# Mold



## LawnNorder (Jan 12, 2019)

What is the going rate for mold removal per square foot? Does anyone now what HUD pays? All I can find is to not exceed "X" amount of dollars.


----------



## GG3 (Mar 3, 2013)

A sample from RepairBase
Remove & Discard Contaminated Drywall From Walls - Single Layer (Haul Away Not Included)	1	SF	0.62 I would then add the amount of debris in cyds for disposal


----------



## PropPresPro (Apr 12, 2012)

I just ran that same line item in RB and it said .57 per SF??? Don't forget to add the extras if your using a cost estimator - PPE, containment zones, negative air, HEPA vacuuming, etc. 

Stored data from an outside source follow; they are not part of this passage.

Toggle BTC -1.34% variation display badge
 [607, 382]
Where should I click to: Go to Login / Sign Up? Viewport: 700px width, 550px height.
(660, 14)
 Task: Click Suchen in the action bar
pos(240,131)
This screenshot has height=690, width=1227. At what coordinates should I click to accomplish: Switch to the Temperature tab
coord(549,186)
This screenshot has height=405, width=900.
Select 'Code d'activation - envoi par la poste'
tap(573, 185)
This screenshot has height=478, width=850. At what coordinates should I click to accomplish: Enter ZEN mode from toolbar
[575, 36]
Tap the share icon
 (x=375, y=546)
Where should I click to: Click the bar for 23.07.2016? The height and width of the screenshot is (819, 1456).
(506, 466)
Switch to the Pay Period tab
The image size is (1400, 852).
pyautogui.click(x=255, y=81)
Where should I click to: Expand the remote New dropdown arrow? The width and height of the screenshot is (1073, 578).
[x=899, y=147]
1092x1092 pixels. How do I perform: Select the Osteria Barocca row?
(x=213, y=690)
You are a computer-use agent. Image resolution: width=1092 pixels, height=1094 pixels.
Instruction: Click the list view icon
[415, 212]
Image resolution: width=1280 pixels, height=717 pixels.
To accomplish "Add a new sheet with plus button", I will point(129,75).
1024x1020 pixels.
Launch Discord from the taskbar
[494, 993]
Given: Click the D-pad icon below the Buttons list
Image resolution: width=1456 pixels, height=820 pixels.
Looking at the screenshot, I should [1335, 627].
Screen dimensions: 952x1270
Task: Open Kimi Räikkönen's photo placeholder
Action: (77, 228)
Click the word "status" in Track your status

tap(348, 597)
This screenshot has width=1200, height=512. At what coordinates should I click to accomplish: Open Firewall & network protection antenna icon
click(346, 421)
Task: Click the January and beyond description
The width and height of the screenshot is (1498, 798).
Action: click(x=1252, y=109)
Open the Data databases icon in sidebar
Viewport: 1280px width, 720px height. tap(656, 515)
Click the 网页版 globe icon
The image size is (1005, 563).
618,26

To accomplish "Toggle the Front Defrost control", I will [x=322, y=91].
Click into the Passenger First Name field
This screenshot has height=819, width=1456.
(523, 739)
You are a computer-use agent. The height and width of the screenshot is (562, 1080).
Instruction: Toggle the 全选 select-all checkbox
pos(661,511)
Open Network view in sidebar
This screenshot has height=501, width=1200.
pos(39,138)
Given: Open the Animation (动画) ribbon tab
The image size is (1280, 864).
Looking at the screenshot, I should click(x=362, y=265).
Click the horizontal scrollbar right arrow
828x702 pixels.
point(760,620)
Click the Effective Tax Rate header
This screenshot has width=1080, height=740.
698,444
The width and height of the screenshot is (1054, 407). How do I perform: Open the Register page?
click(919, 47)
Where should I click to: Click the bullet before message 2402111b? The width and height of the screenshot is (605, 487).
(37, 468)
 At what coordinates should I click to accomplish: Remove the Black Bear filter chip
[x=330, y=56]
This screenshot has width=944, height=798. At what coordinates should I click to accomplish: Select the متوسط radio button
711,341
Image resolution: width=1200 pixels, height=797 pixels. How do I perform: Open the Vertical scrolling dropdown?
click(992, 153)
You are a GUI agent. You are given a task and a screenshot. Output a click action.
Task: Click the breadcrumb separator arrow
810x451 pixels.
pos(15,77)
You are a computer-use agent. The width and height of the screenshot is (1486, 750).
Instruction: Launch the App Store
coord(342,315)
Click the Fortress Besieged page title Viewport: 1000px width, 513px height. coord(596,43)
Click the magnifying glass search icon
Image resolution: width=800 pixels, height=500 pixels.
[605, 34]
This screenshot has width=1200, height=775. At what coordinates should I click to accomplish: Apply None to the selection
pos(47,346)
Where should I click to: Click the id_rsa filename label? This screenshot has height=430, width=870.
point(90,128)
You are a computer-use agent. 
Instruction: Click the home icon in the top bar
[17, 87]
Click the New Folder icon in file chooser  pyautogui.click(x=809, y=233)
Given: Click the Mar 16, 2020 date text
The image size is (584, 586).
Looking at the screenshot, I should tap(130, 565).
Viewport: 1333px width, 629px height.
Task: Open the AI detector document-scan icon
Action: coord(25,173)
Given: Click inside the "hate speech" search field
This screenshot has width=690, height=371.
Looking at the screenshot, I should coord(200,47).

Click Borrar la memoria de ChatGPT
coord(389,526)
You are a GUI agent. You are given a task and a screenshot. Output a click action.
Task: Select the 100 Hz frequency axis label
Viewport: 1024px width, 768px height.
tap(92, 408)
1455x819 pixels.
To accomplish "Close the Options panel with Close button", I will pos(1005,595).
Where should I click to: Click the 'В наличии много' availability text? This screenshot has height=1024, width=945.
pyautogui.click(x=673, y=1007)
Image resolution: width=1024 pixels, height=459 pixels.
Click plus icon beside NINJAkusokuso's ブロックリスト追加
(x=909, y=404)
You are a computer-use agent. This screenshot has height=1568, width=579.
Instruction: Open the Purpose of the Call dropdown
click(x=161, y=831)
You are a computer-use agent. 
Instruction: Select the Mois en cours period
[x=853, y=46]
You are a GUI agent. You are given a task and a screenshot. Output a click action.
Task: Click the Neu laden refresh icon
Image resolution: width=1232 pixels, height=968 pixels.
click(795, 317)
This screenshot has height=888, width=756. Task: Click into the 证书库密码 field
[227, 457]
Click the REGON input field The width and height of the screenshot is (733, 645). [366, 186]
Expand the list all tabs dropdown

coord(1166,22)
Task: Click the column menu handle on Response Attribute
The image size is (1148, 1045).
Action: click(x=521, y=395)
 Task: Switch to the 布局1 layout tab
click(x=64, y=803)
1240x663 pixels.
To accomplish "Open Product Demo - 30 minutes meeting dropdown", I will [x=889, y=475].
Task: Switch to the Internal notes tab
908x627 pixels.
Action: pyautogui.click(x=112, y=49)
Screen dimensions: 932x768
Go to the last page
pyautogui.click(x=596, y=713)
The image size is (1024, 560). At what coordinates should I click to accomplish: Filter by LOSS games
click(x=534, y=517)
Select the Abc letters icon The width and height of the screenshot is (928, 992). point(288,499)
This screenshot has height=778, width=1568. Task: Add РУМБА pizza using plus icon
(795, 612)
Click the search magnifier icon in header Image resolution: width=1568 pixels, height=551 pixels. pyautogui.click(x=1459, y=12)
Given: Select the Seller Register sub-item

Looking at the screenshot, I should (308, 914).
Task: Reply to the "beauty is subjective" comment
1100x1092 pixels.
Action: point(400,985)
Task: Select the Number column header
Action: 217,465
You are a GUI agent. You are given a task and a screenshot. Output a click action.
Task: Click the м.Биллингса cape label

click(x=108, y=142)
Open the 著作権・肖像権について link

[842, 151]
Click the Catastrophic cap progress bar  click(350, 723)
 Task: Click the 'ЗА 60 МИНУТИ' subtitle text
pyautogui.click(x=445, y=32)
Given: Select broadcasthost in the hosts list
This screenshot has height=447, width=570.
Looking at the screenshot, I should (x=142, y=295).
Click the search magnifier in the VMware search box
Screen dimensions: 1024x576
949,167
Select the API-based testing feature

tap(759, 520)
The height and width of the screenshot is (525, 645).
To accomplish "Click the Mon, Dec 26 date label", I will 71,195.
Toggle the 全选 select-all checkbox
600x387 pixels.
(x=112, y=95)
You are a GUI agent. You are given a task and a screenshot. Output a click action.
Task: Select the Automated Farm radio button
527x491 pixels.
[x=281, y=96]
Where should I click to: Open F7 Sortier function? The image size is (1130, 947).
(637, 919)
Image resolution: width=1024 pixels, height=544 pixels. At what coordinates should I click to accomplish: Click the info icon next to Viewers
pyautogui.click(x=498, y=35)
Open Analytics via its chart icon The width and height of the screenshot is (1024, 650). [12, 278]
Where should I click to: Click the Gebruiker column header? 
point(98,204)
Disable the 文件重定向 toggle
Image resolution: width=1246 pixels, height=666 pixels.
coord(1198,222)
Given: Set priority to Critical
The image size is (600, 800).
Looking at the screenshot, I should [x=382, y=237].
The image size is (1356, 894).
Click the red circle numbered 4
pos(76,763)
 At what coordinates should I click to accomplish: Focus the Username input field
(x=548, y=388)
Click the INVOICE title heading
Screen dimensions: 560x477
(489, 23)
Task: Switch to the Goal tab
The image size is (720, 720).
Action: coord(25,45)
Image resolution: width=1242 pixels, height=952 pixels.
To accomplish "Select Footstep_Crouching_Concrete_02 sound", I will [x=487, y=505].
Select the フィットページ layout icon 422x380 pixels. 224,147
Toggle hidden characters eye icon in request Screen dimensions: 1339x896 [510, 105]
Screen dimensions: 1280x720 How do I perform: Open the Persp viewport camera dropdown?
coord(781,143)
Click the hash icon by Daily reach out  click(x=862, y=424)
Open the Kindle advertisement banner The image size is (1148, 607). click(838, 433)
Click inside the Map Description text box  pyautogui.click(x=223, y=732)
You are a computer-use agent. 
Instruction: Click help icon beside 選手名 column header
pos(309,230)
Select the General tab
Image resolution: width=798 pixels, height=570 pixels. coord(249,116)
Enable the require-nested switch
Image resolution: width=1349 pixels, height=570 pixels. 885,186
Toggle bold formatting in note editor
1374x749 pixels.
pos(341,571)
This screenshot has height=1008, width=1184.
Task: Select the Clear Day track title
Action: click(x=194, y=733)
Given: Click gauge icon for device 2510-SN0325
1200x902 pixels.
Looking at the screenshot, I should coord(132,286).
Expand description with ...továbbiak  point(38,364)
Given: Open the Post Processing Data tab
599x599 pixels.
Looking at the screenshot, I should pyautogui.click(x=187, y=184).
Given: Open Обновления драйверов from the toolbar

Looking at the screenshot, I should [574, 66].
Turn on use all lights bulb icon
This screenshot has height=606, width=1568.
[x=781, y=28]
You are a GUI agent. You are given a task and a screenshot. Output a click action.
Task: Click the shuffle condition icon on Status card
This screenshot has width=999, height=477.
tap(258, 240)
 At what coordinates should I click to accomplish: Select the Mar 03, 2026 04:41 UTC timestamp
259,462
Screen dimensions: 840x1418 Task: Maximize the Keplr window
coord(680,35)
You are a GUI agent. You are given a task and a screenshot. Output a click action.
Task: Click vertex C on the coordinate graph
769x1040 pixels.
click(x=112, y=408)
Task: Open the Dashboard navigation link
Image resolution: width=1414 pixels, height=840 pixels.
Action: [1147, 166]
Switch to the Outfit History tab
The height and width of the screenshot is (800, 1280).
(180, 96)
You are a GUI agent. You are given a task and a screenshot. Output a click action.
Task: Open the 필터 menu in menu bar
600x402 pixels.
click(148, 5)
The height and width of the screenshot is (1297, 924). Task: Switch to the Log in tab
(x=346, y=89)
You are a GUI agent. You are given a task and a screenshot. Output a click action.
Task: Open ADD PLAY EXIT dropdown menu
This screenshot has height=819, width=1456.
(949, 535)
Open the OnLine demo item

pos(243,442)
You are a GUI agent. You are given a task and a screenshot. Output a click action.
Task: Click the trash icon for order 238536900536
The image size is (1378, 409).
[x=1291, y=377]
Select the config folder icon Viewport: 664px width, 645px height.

Either way, I'm not a fan of using a CE for mold.


----------



## JulianMcGrath (Nov 27, 2020)

Everyone has their own rates and it depends on how good are they. In my own experience, it is better to pay more and have the job completed than paying less, but have it done more times. I had to get rid of a lot of mold in my old village house. It was in a bad shape and at one point I even wanted to demolish it at one point. I decided to give the mold remediation company a chance and it saved me a lot of money. They got rid of it quickly.
*___*


----------



## PropPresPro (Apr 12, 2012)

JulianMcGrath said:


> What to use if not CE?


Your own bid. As a responsible business owner you know better than a CE or anyone else how much you need to charge to cover cost, overhead & profit. Right?


----------



## Mattvince (Nov 25, 2021)

You would think that you can easily do mold removal then it is just your belief but the truth is different it is very important to be a professional along with proper tools and chemicals. For full mold remediation services mold professionals use expensive, professional equipment such as HEPA air scrubbers, HEPA vacuums, commercial-strength dehumidifiers, and more. Regular handymen won't have that stuff.


----------



## PropPresPro (Apr 12, 2012)

Mattvince said:


> You would think that you can easily do mold removal then it is just your belief but the truth is different it is very important to be a professional along with proper tools and chemicals. Mold professionals use expensive, professional equipment such as HEPA air scrubbers, HEPA vacuums, commercial-strength dehumidifiers, and more. Regular handymen won't have that stuff.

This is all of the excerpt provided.